> _DATA FOR REVIEW_:
***

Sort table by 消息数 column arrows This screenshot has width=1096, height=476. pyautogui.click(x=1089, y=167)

***

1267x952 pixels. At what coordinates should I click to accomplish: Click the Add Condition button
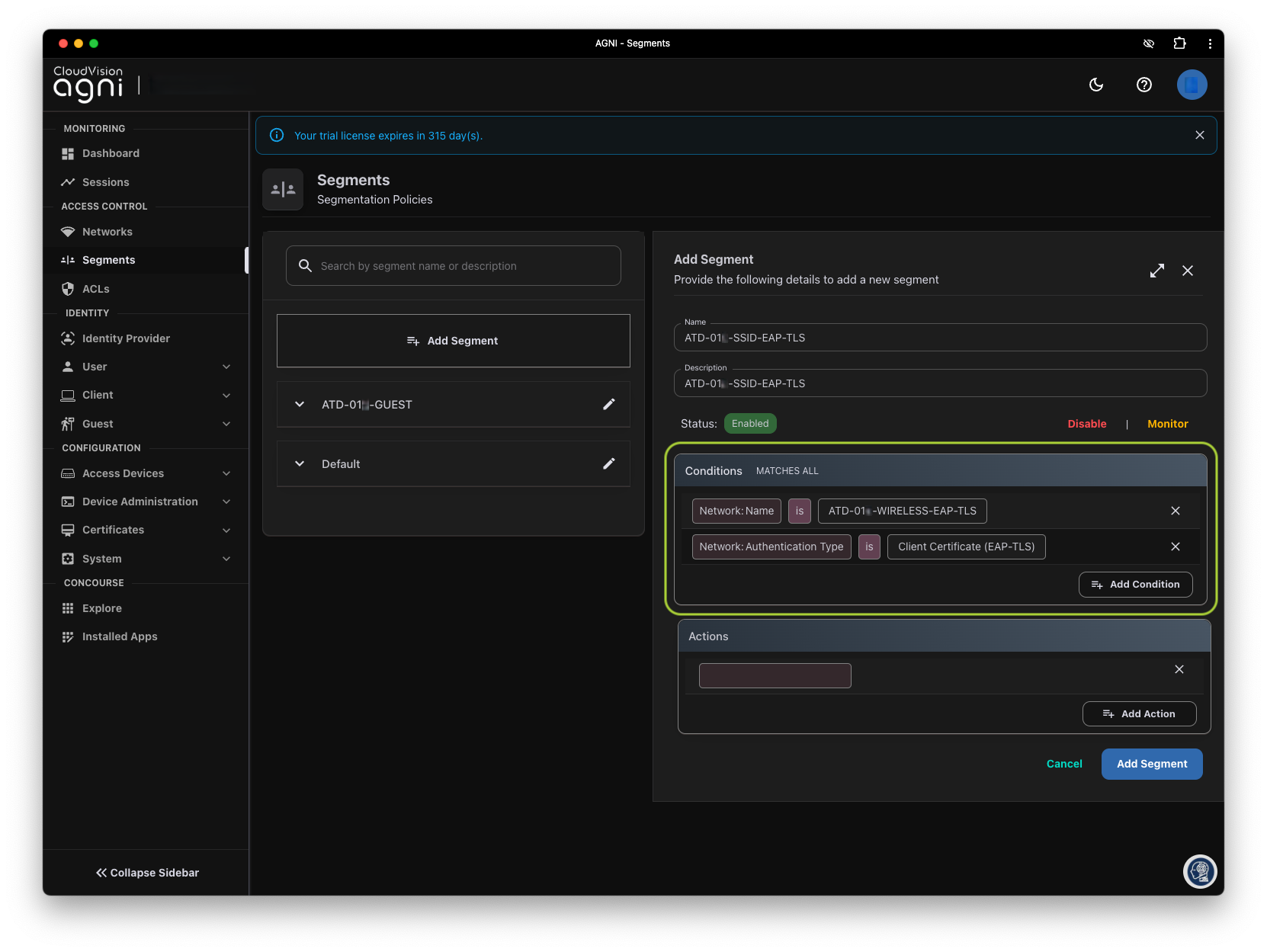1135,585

***

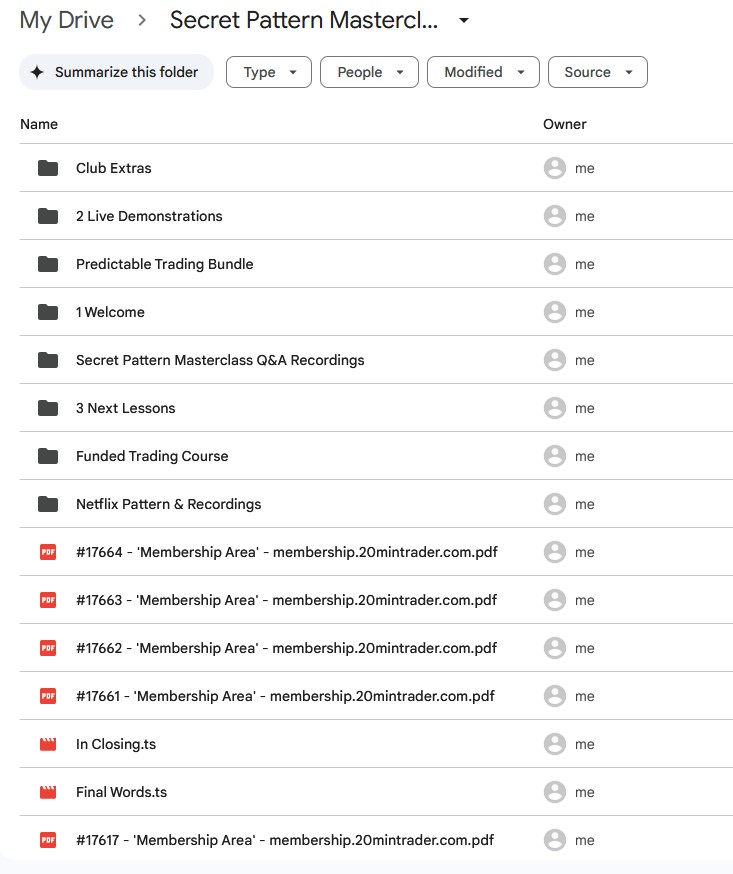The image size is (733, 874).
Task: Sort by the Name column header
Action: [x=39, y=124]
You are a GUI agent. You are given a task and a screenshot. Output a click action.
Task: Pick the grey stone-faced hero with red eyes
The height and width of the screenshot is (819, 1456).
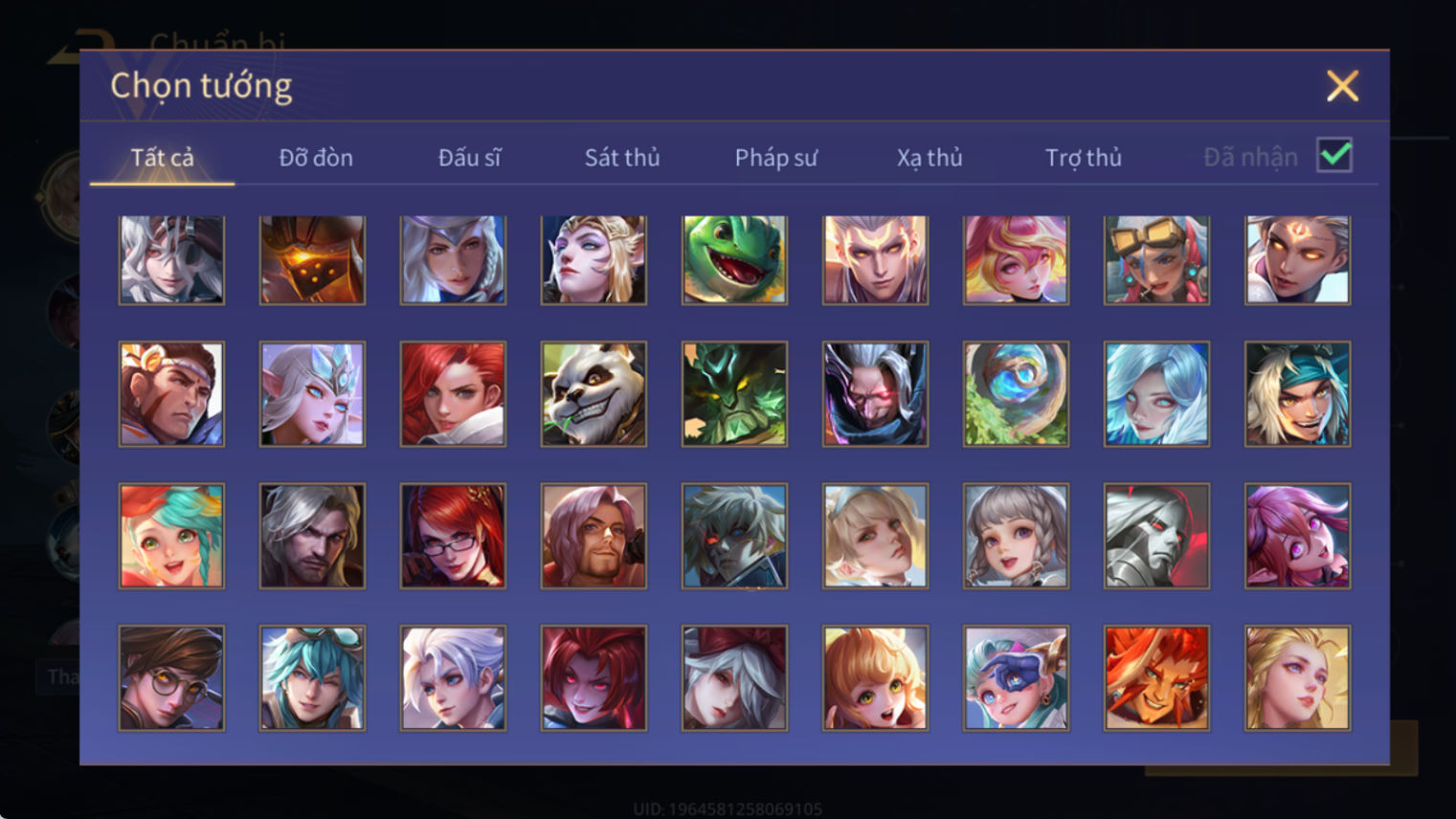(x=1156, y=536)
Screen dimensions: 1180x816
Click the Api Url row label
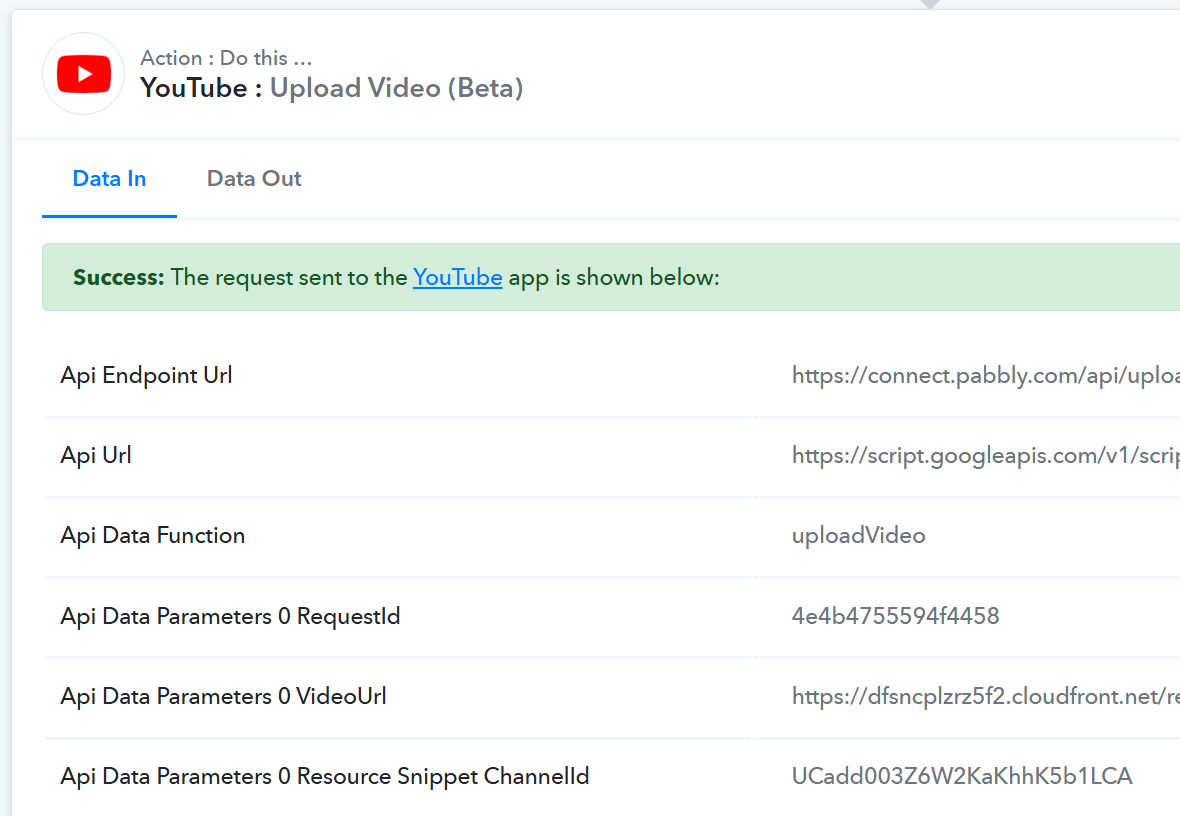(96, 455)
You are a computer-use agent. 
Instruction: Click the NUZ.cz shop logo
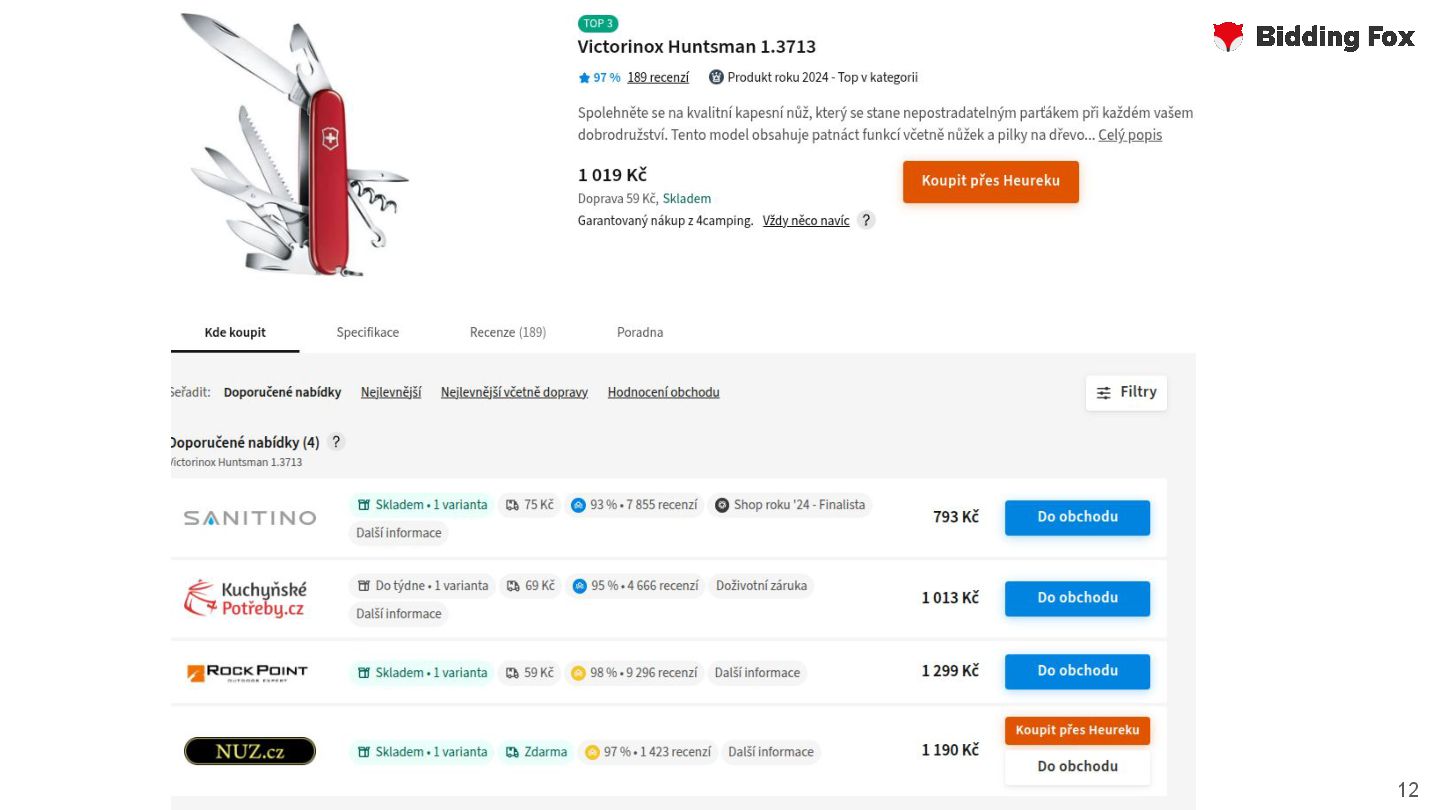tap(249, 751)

***

> _TASK GOAL_: From the data above, work out how many lines contain the string "agent" and reply with only the number.

> _RESULT OF THE EXERCISE_: 2